Danish-Romanian singer-songwriter and musician

Fallulah (born 6 February 1985) is a Danish-Romanian singer-songwriter and musician. Her given name is Maria Apetri. Following a short dancing career, she entered the music industry and released her debut album in 2010 which peaked at number three in Denmark and went on to be certified platinum.

==Early life==
Fallulah grew up in Tårnby on Amager island, the southern suburbs of Copenhagen. She went to a boarding school in Haarby called Haarby efterskole, thereafter she attended Kalundborg Gymnasium. Her Danish mother, Lillian Apetri and her Romanian father Nicolae Apetri, were the initiators of the Balkanic folklore dance group Crihalma. Therefore, Fallulah spent much of her childhood on dancing tours in the Balkans and in Eastern Europe. This activity ceased when she lost her father when she was nine years old. They then moved to Jyderup in the north west of Zealand, where Fallulah continued with her dancing. At age 21 she moved to New York to start at the Broadway Dance Center but then moved back to Denmark to focus on music.

==Career==
Fallulah has been compared to Florence and the Machine, Timur Bairam, Marina and the Diamonds and Bat for Lashes. She performed at the Start! festival and has been featured as "Soundvenue Selected" by the Danish music magazine of the same name. She was national radio station DR P3's "unavoidable" during week 38 in 2009 with her single "I Lay My Head".

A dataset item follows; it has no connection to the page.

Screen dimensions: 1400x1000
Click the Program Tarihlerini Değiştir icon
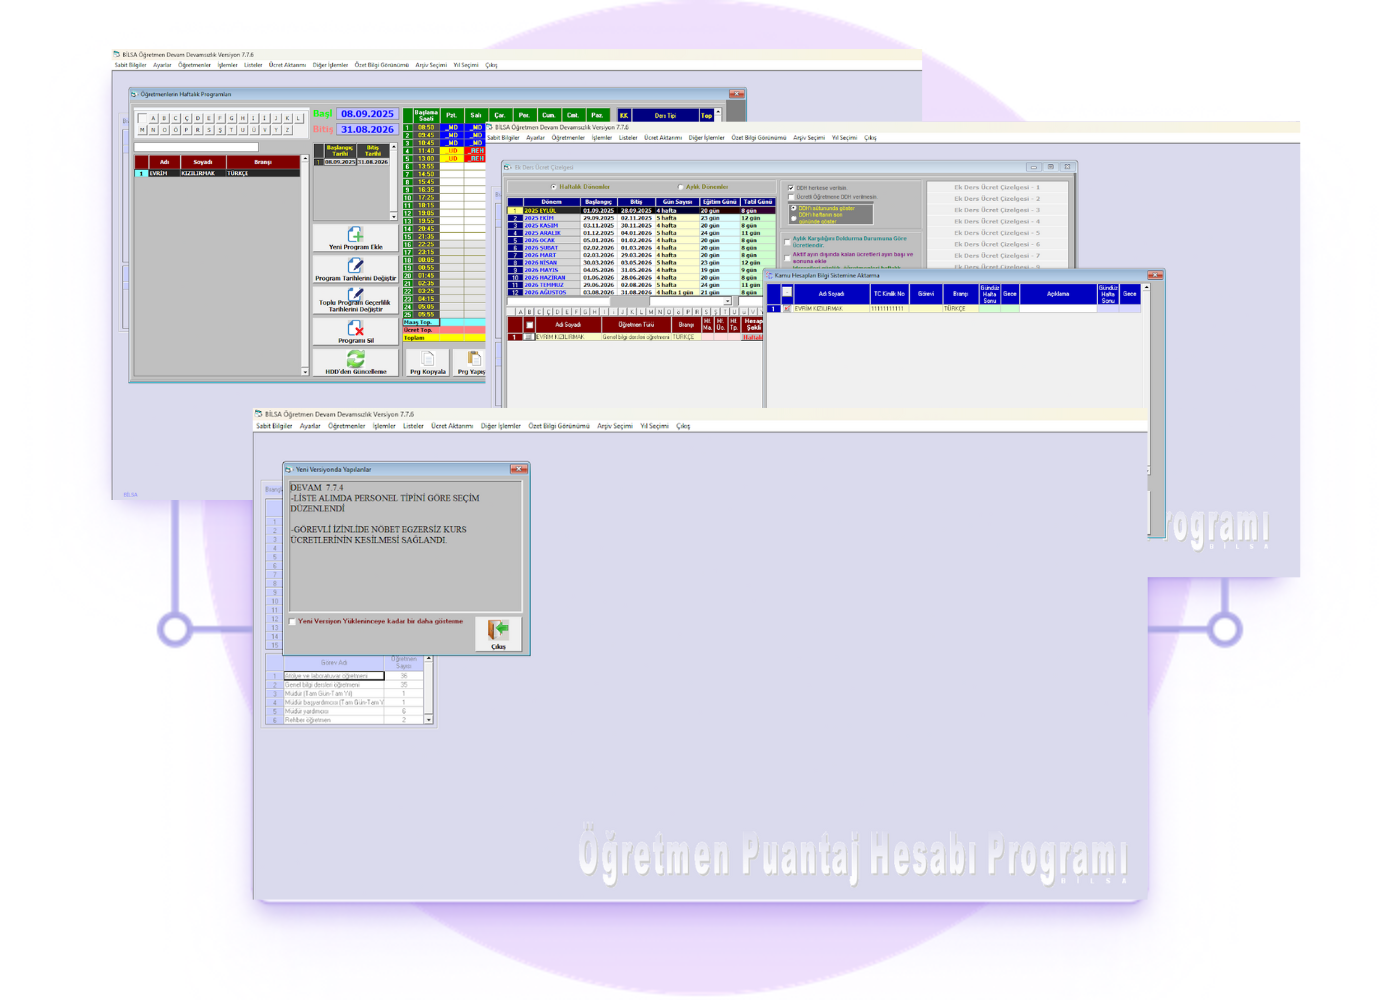pos(355,265)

On 30 October 2009, she released "No Time for Love", the theme song for the Danish film Simon and Malou.

Her single "Bridges" was the most played track from a home artist on DR P3 in 2010, and on 15 January 2011, Fallulah won the "P3 Guld" award. In 2011, Fallulah had another hit with the song "Out of It", which was played as the intro for the comedy Lykke on national Danish television. For several weeks the song was the number one download on Danish iTunes. It was number one on the Danish hit list and on the radio list, ending up earning her a Danish Music Award (a Danish Grammy) in the category "Hit of the Year".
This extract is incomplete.